Saved entries
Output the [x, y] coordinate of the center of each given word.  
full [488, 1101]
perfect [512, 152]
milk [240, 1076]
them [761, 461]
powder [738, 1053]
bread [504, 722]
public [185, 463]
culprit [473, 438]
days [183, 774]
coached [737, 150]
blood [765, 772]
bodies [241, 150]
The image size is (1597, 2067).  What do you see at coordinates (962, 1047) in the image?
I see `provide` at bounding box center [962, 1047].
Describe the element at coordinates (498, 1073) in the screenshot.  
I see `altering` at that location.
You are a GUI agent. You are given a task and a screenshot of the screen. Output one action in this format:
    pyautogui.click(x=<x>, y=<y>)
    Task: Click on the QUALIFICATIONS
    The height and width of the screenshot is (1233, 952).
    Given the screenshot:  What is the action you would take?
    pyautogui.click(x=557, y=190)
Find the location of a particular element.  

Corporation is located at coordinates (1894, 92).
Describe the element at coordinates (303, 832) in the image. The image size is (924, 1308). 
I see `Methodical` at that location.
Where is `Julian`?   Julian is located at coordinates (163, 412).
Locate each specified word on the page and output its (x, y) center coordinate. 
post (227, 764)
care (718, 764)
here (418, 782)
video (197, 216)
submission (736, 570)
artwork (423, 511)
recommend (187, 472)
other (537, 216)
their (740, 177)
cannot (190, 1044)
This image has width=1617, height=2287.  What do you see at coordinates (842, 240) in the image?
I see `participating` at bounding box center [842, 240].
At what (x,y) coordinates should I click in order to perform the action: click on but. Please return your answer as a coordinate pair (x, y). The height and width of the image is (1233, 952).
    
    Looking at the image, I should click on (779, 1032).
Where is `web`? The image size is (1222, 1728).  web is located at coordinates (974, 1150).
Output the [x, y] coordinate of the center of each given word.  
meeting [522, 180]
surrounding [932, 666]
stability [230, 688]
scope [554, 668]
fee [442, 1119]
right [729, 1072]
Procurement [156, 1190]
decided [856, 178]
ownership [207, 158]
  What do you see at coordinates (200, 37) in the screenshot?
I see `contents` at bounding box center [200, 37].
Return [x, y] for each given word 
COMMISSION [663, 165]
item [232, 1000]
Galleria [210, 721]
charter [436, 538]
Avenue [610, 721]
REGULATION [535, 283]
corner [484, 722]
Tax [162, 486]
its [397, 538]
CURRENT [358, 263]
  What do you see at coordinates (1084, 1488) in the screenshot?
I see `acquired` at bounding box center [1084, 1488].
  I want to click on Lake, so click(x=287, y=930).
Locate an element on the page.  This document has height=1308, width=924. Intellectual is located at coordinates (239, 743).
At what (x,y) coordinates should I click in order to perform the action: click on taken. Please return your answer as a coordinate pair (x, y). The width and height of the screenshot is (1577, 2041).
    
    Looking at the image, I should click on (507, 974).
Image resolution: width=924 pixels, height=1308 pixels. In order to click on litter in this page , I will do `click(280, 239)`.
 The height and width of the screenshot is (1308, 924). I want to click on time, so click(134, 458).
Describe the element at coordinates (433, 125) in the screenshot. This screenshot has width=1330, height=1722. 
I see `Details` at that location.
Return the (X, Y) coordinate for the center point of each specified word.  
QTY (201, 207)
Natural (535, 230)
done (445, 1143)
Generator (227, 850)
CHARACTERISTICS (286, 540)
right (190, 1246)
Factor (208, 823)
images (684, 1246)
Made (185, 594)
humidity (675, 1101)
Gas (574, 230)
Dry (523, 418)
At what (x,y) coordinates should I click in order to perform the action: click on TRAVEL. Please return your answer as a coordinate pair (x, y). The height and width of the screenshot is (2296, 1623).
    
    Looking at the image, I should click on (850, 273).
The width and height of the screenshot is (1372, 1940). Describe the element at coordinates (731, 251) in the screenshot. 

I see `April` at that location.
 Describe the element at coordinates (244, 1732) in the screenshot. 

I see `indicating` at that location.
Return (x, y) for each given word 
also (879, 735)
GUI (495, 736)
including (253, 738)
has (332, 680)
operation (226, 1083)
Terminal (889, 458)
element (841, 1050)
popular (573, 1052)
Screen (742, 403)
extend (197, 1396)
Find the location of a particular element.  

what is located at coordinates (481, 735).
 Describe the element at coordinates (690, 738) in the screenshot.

* _WHAT TO WORK ON_
Please edit everything from the line containing "surrounding [932, 666]" down to the line containing "center [200, 37].", replacing "stability" with "balance". Return only those lines, with nothing else changed.

* _CORRECT RESULT_
surrounding [932, 666]
balance [230, 688]
scope [554, 668]
fee [442, 1119]
right [729, 1072]
Procurement [156, 1190]
decided [856, 178]
ownership [207, 158]
  What do you see at coordinates (200, 37) in the screenshot?
I see `contents` at bounding box center [200, 37].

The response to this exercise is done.